Only the words of the entries are wanted, repeated exactly and without images.

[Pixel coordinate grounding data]

____

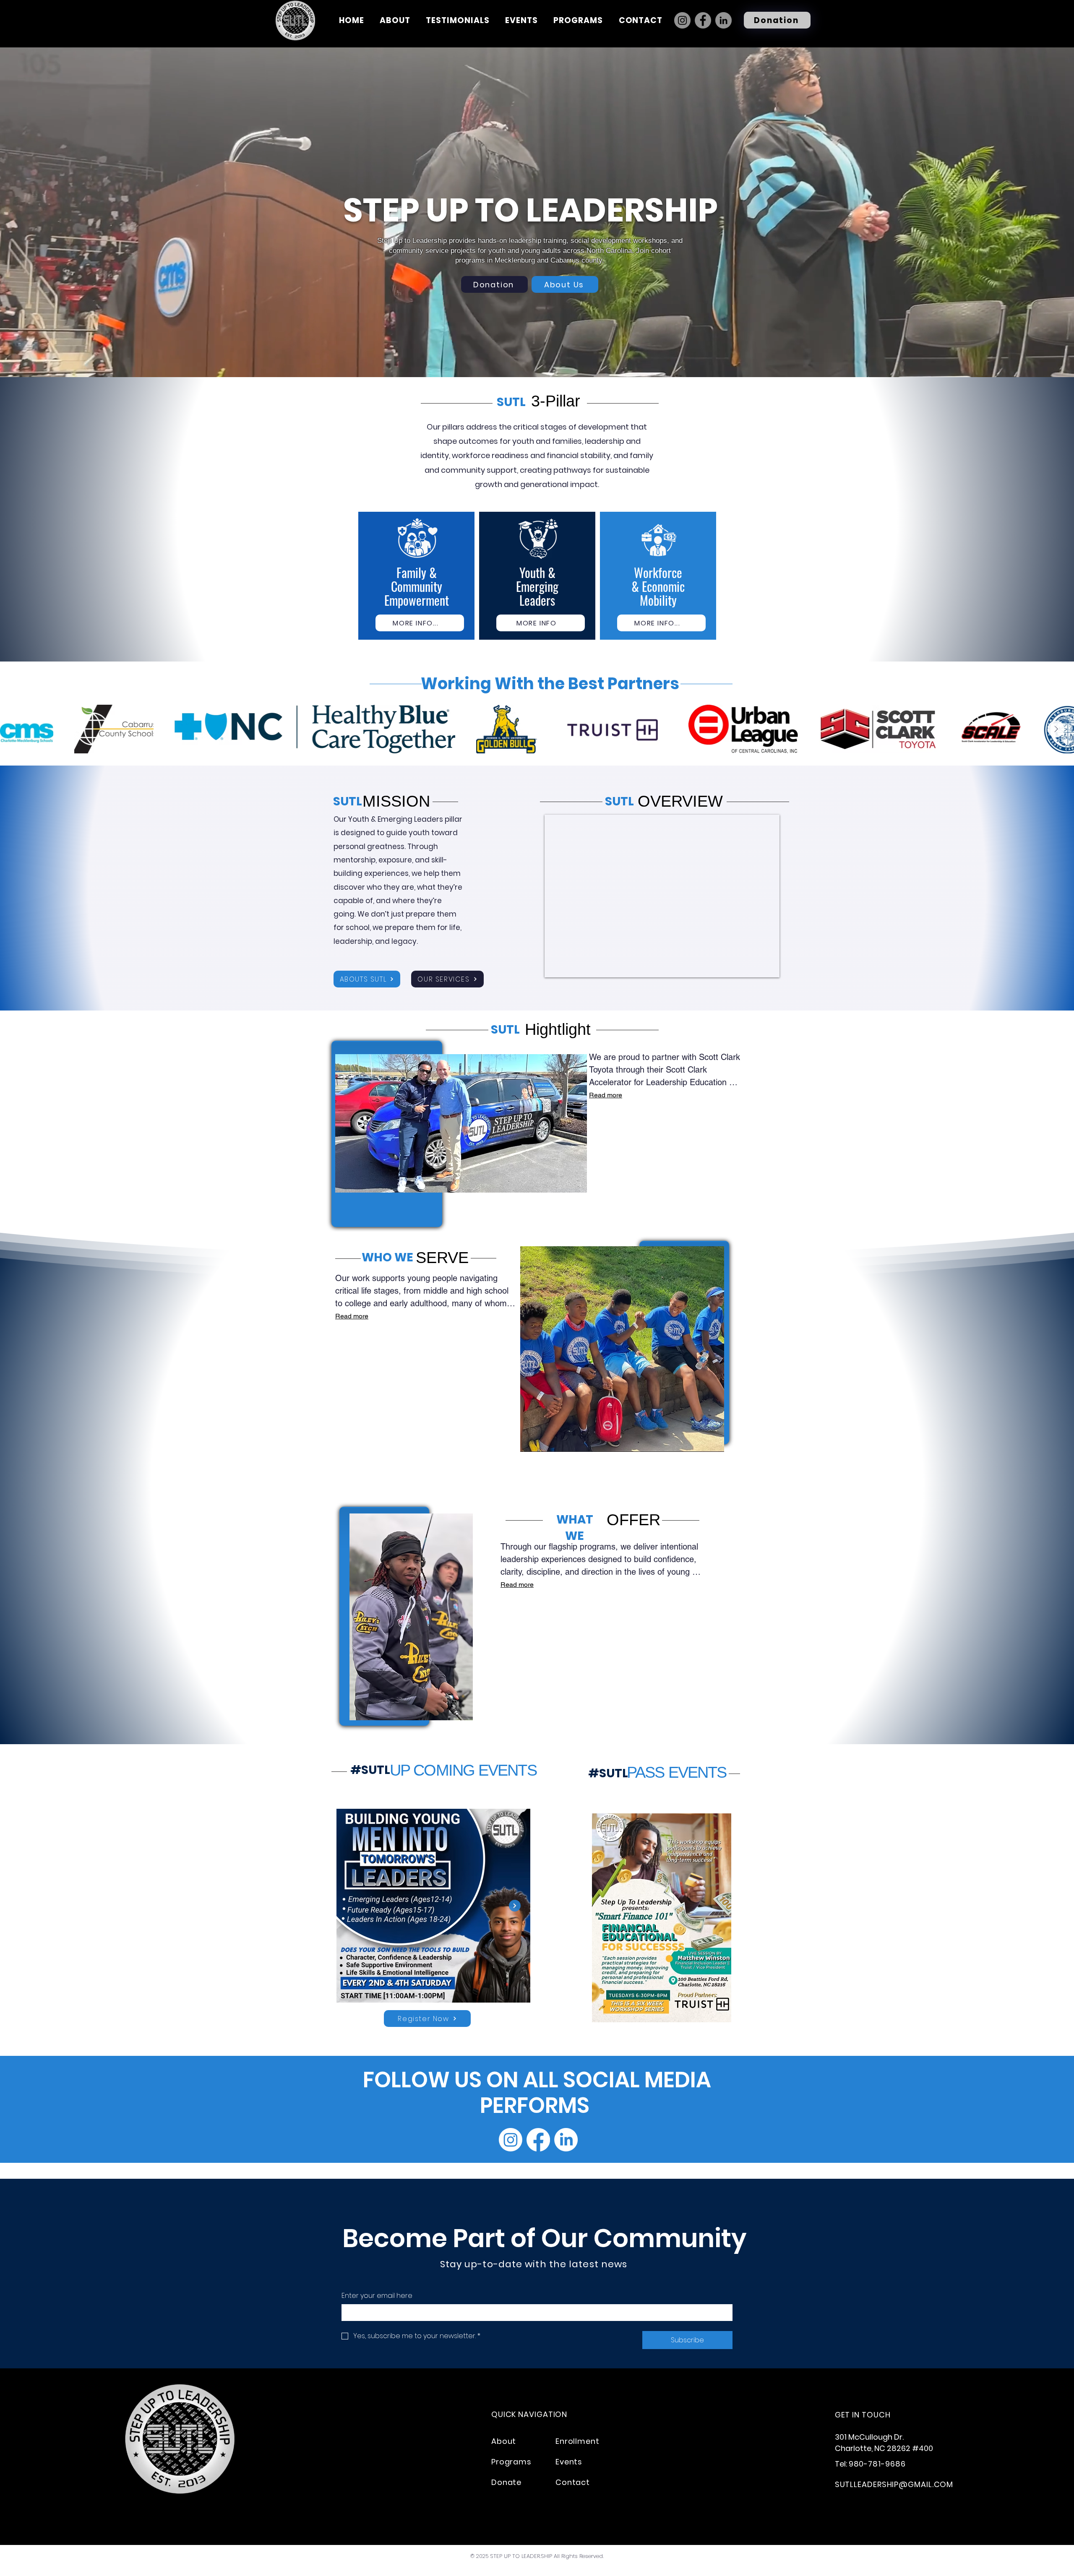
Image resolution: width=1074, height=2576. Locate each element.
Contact (572, 2482)
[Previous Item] (18, 729)
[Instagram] (682, 20)
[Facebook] (703, 20)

____

## Exercise answer
Image resolution: width=1074, height=2576. Locate each element.
Contact (572, 2482)
[Previous Item] (18, 729)
[Instagram] (682, 20)
[Facebook] (703, 20)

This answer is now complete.